[EXERCISE]: Where the line containing "This screenshot has width=564, height=355." appears below, begin there and reproduce each line exactly through the last one, omitting pictures.

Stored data
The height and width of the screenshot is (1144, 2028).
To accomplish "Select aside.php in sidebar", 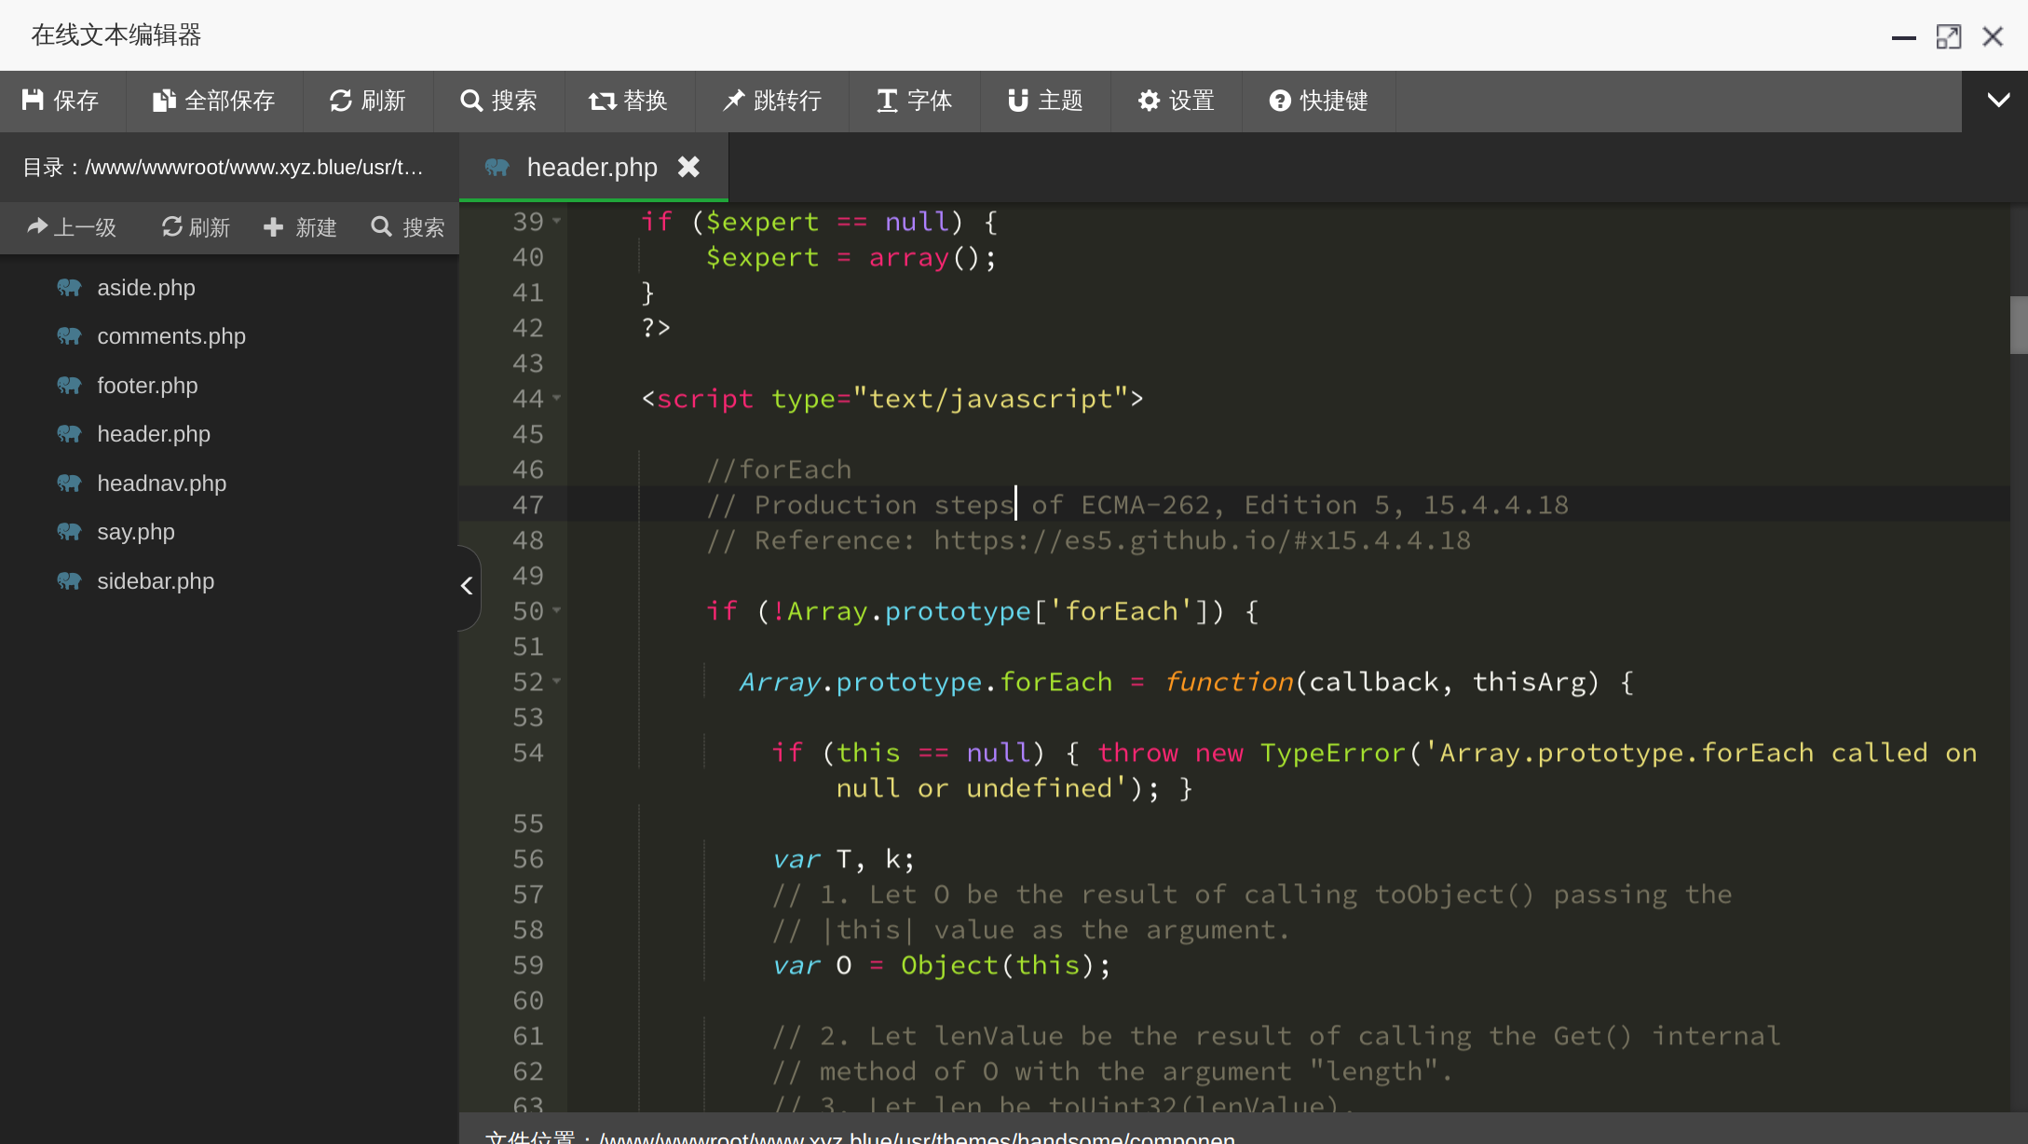I will pos(147,286).
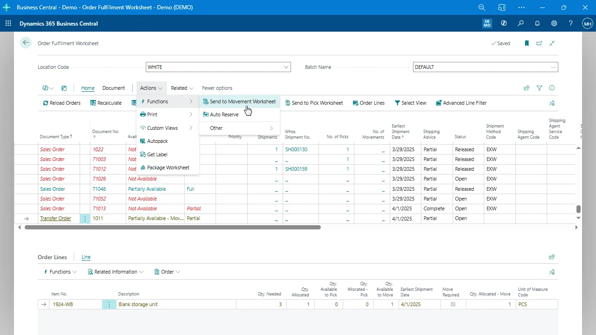The width and height of the screenshot is (596, 335).
Task: Open the notifications bell icon
Action: pyautogui.click(x=537, y=23)
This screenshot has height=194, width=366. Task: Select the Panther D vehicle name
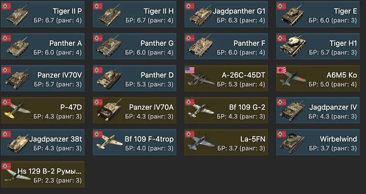click(x=157, y=75)
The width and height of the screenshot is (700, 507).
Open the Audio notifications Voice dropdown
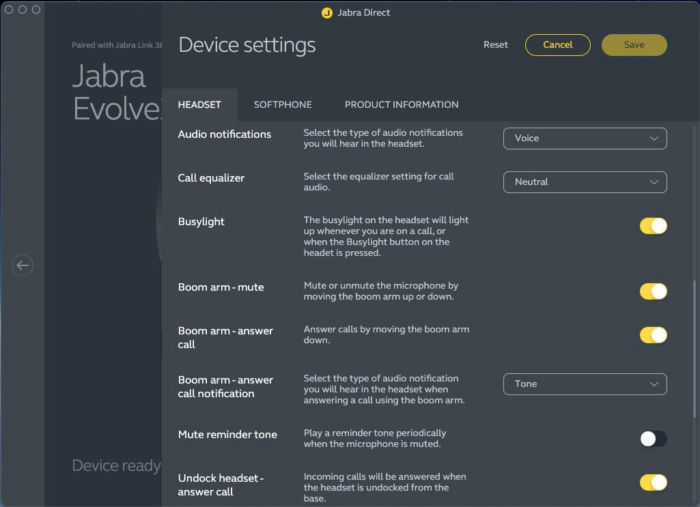coord(584,139)
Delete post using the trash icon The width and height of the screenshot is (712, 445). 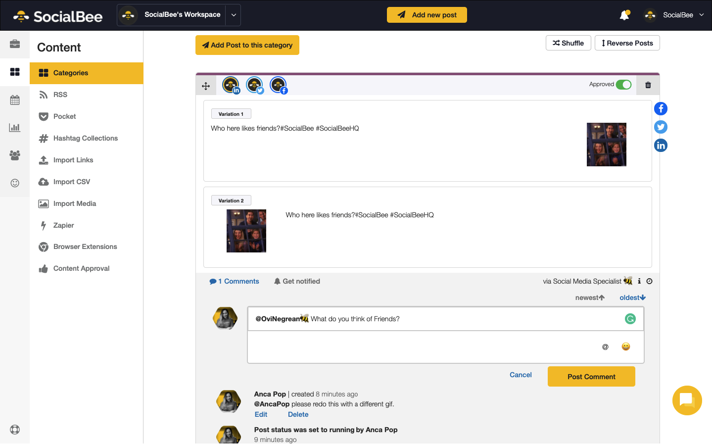click(648, 85)
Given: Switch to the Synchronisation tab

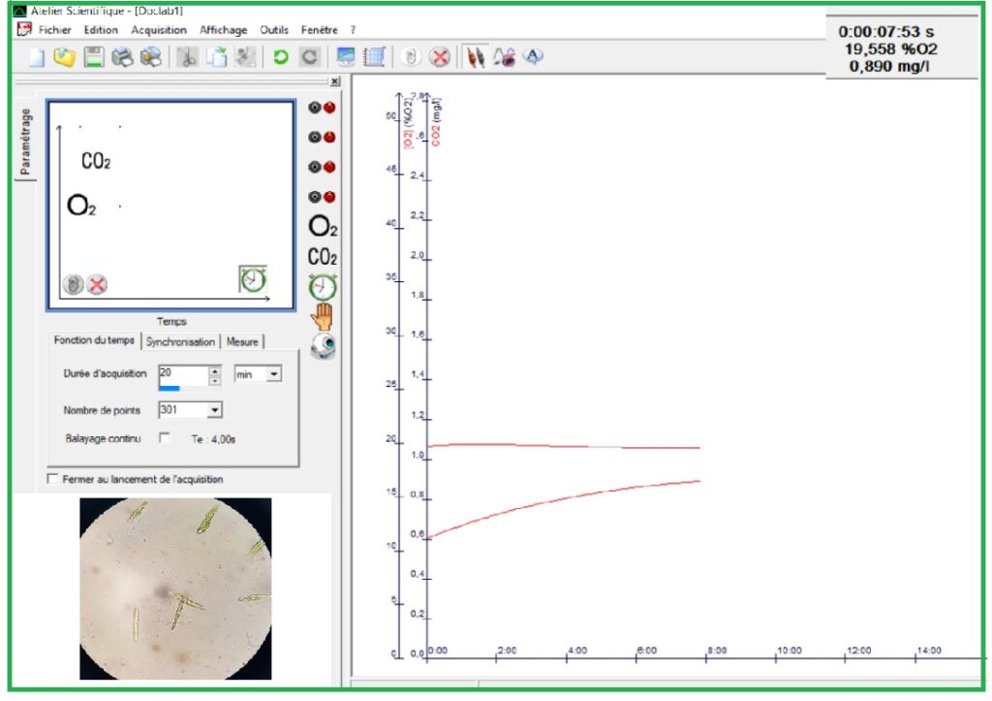Looking at the screenshot, I should coord(180,342).
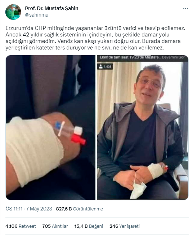
Task: Show the 4.106 Retweet list
Action: [21, 226]
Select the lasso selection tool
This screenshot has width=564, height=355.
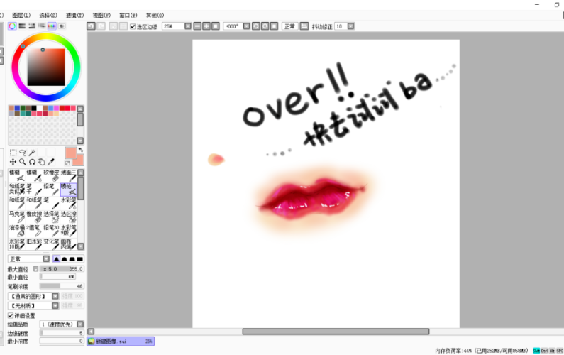(23, 153)
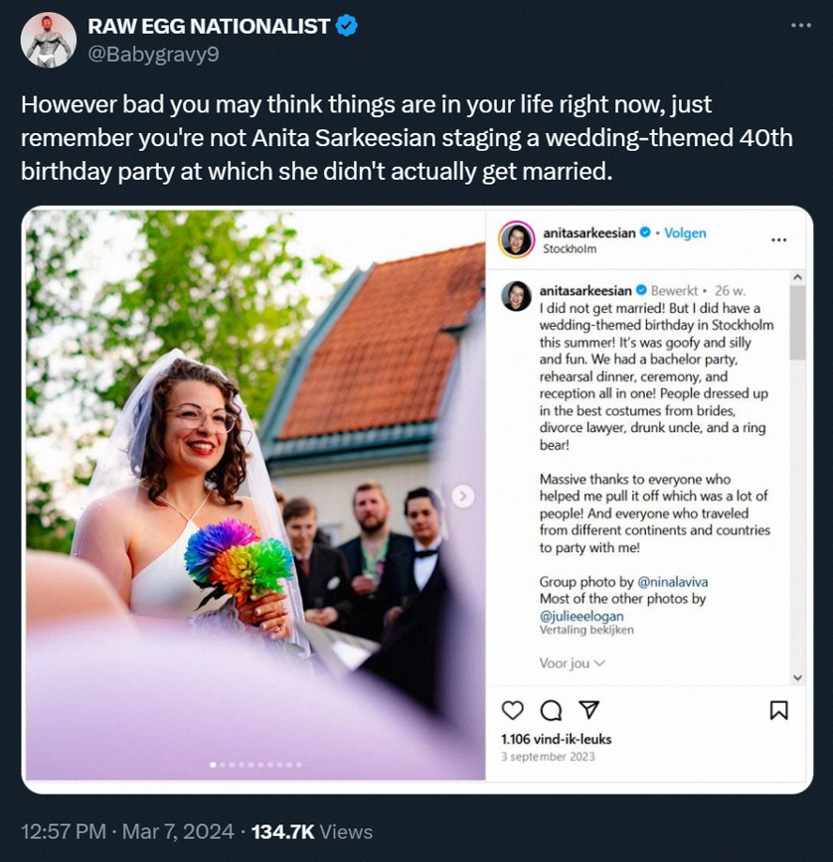Expand the 'Voor jou' dropdown
The height and width of the screenshot is (862, 833).
[572, 662]
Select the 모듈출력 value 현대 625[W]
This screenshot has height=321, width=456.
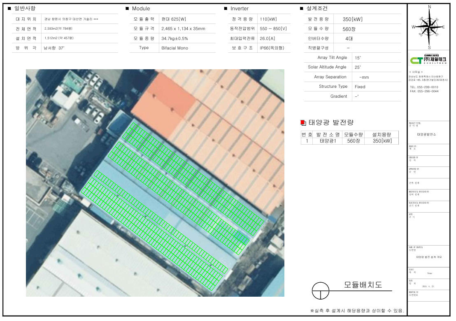pyautogui.click(x=174, y=19)
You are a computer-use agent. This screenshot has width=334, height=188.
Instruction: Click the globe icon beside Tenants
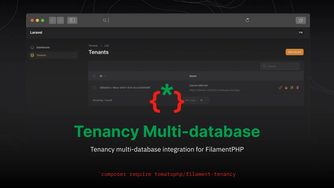(x=32, y=55)
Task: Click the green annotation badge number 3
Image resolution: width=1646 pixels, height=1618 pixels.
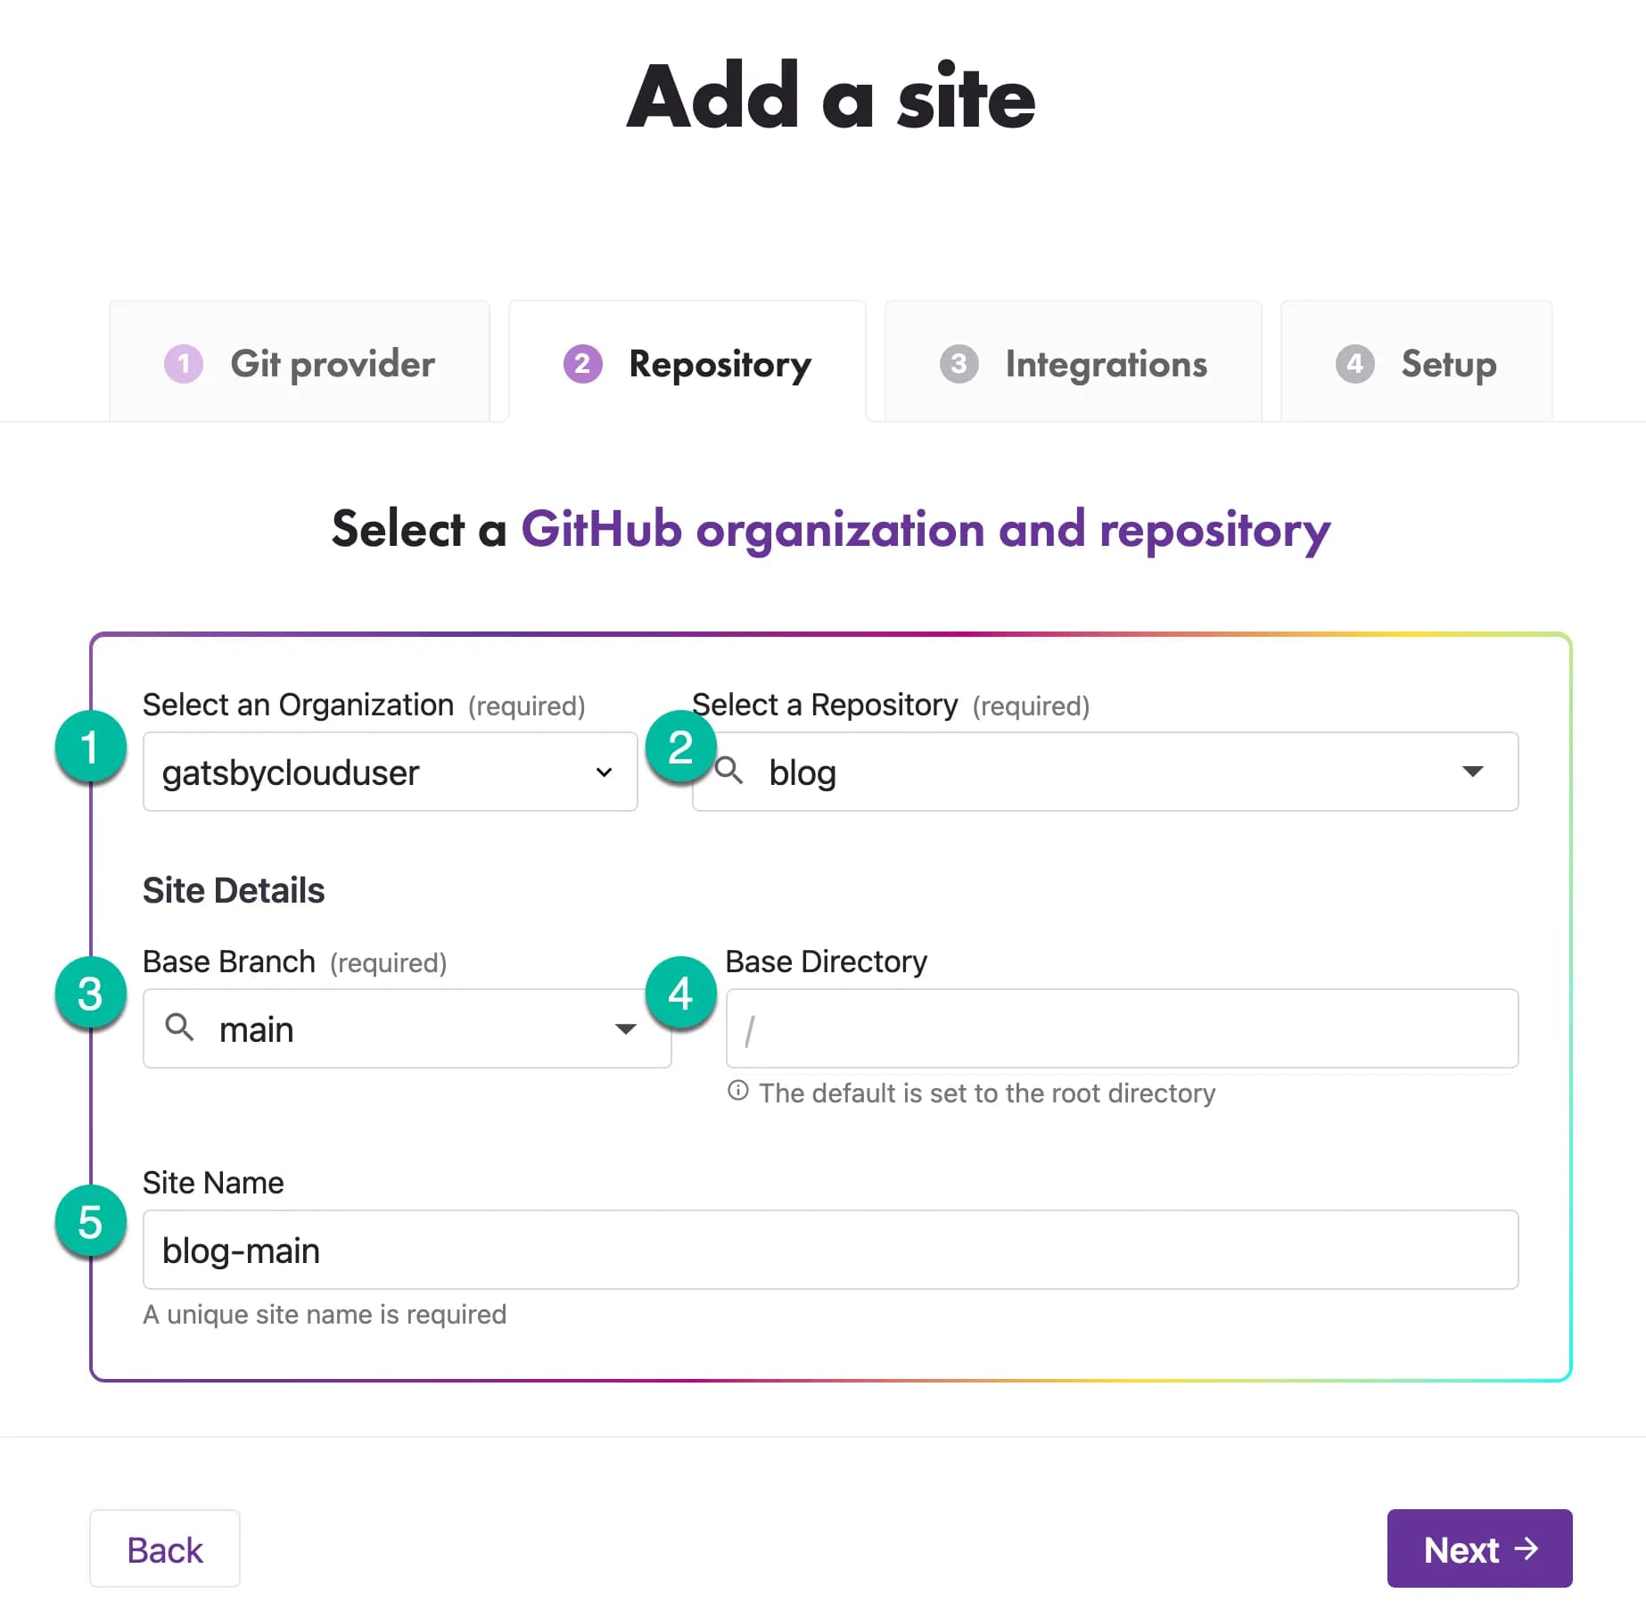Action: point(90,993)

[WRITTEN RESPONSE]:
This screenshot has width=564, height=355.
(23, 153)
Expand the 'Voor jou' dropdown
The height and width of the screenshot is (862, 833).
[572, 662]
Select the 모듈출력 value 현대 625[W]
This screenshot has height=321, width=456.
pyautogui.click(x=174, y=19)
You are a computer-use agent. This screenshot has width=334, height=188.
Instruction: Click the globe icon beside Tenants
(x=32, y=55)
Task: Click the green annotation badge number 3
Image resolution: width=1646 pixels, height=1618 pixels.
Action: point(90,993)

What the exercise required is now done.